Rimane teso il clima tra la tifoseria e il presidente e proprietario della Lazio Claudio Lotito. Sabato 12 settembre, la squadra della capitale ha terminato con un pareggio la sfida contro il Milan, issandosi momentaneamente in vetta alla classifica del campionato di Serie A. La partita è cominciata nel migliore dei modi per la Lazio (avanti di due lunghezze nel primo tempo), che ha poi subito due gol nella ripresa.

Anche in occasione del match con i rossoneri, l’assenza dei tifosi allo stadio Olimpico è stato un tema centrale. La squadra è stata accompagnata da centinaia di moto e scooter da Formello all’Olimpico, poi però i sostenitori biancocelesti si sono fermati a Ponte Milvio, per portare avanti la contestazione, con lo stadio ancora una volta senza il sostegno necessario dagli spalti.

La situazione non riguarda però solamente la tifoseria, ma colpisce inevitabilmente i calciatori. Come riportato da il quotidiano Il Tempo, i giocatori starebbero valutando di scrivere una lettera al presidente Claudio Lotito, chiedendogli di ascoltare le richieste dei tifosi. Anche l’allenatore Gennaro Gattuso ha detto chiaramente che senza tifosi «non è calcio», sottolineando il peso dell’assenza del pubblico.

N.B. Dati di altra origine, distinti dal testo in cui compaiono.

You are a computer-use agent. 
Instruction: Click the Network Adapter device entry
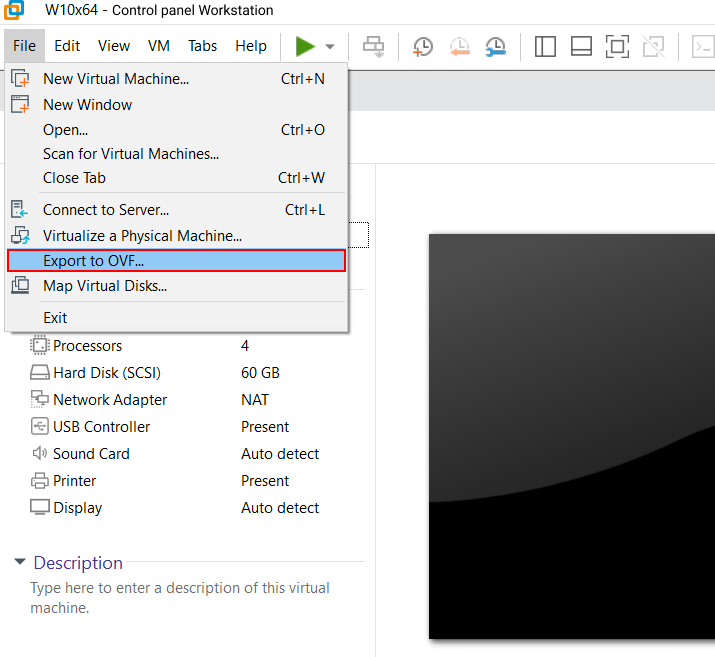110,400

Il possibile intervento dei giocatori e dell’allenatore rappresenta dunque un ulteriore segnale della necessità di trovare una soluzione. La questione, infatti, non coinvolge più soltanto il rapporto tra il presidente e la tifoseria, ma anche il contesto in cui la squadra si trova a lavorare.

 

Il corteo di sabato racconta infatti una situazione particolare. I sostenitori biancocelesti hanno voluto accompagnare la squadra fino all’Olimpico, dimostrando il proprio sostegno ai giocatori, ma hanno poi scelto di non entrare allo stadio. La distanza – come già sottolineato in altre occasioni – non è quindi con la squadra, ma con Lotito e la sua gestione societaria.